Display maps server-side usage metrics on maps dashboard
Closed, ResolvedPublic2 Story Points

Description

In addition to the client-side events recorded in the logs, we need to know how much actual server usage the maps service consumes. For that, we need to visualize Varnish logs. The simplest metrics would be:

  • total tile requests
  • tile requests per style, e.g. "osm", "osm-intl", ...
  • tile requests per style per zoom, e.g. "osm-z10", "osm-z11", ...
  • counts per referer header (we could show per domain or even per wiki article if available, or per tool)
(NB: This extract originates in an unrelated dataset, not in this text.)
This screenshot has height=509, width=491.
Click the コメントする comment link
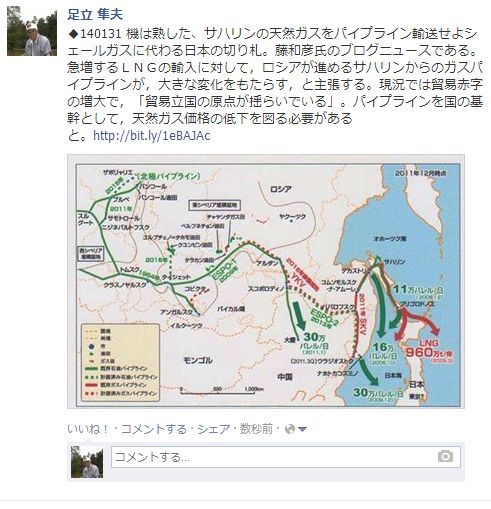153,429
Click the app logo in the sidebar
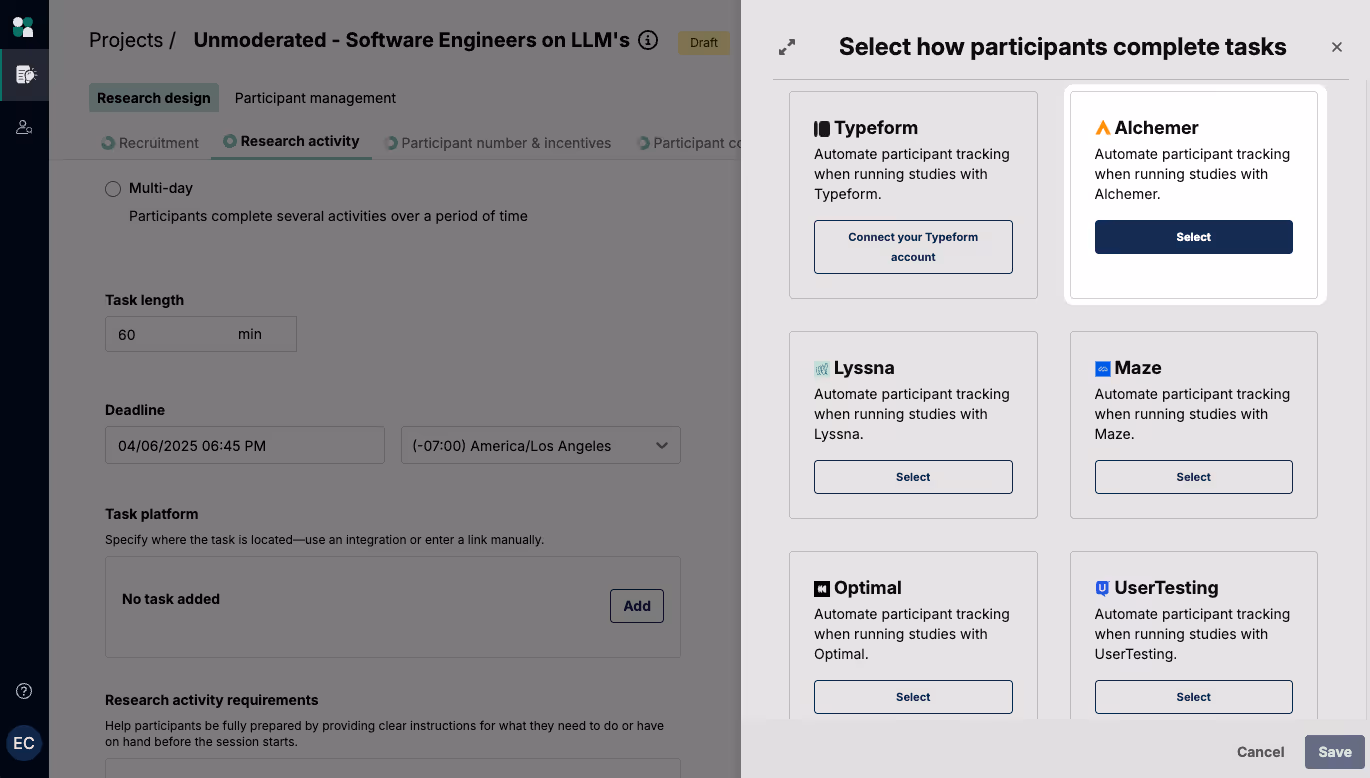The height and width of the screenshot is (778, 1370). (23, 26)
This will allow us to have a clear picture of the usage, and have a better picture to plan ahead.

Yurik created this task.Sep 11 2015, 9:44 PM
Yurik updated the task description. (Show Details)
Yurik raised the priority of this task from to Needs Triage.
Yurik added projects: Maps-Sprint, Discovery.
Yurik added subscribers: Yurik, Ironholds, MaxSem, Tfinc.
Restricted Application added a subscriber: Aklapper. · View Herald TranscriptSep 11 2015, 9:44 PM

Thanks @Yurik. Usually I would think about these kind of metrics being in ganglia or grafana but @MaxSem tells me that we can't connect those tools to a Varnish stream. Let's work with @Ironholds to find out what they would need in order to surface these data points. This request would cover the server side metrics and is separate from our existing client side metric KPI's. Implementing these should not block launch.

Yurik moved this task from Backlog to Stalled/Waiting on the Maps-Sprint board.Sep 15 2015, 9:29 PM
Tfinc moved this task from Needs triage to Analysis on the Discovery board.Sep 15 2015, 9:29 PM

This data is available, we just need to write the retrieval scripts and dashboards.
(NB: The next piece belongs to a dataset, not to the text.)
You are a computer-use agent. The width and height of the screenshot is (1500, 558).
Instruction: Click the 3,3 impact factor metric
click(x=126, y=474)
Our existing approach is that "Maps-Sprint" contains the tasks the Maps team will be working on; if this is an analytics task (it appears to be) it should just be in the analytics backlog, and it should have a clear signoff on it. Yuri says "we need"; what does "we need" from an engineer's standpoint look like in terms of the team's entire needs? Tomasz, do we need this? How soon? How high-priority is it for the team?

@Ironholds We can talk about this in the sprint planning on Thursday.
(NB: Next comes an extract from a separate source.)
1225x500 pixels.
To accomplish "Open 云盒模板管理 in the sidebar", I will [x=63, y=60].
@Ironholds yes, we'll need this to complete our picture of the maps pipeline.

@ksmith What's the preference for one team wanting to keep track of an upstream tasks while another takes it on? Keeping it on maps sprint board but in the waiting section allows the team who's requesting it to easily see all the tasks that are blocking them rather then having to go to each upstream sprint board to track dependencies.

Deskana renamed this task from Display maps Varnish usage on discovery dashboard to Display maps server-side usage metrics on maps dashboard.Sep 17 2015, 9:35 PM
Deskana set Security to None.
Deskana triaged this task as Normal priority.Sep 22 2015, 8:19 PM
Deskana moved this task from Analysis to On Sprint Board on the Discovery board.Sep 22 2015, 8:23 PM
mpopov claimed this task.Sep 22 2015, 11:58 PM

Working on a script for tile requests.

Yurik added a comment.Sep 23 2015, 4:40 AM

@mpopov, awesome, thanks! Will it be possible to do drill-downs? E.g. show total tile request counts, or to switch and show total tile requests per style (we currently have /osm/ and /osm-intl/ styles, but it might be more? Just wondering if it is easy to do with the dashboard setup we have. Thanks!

@Yurik I'll probably just do osm and osm-intl separately from the start since the total is just their sum.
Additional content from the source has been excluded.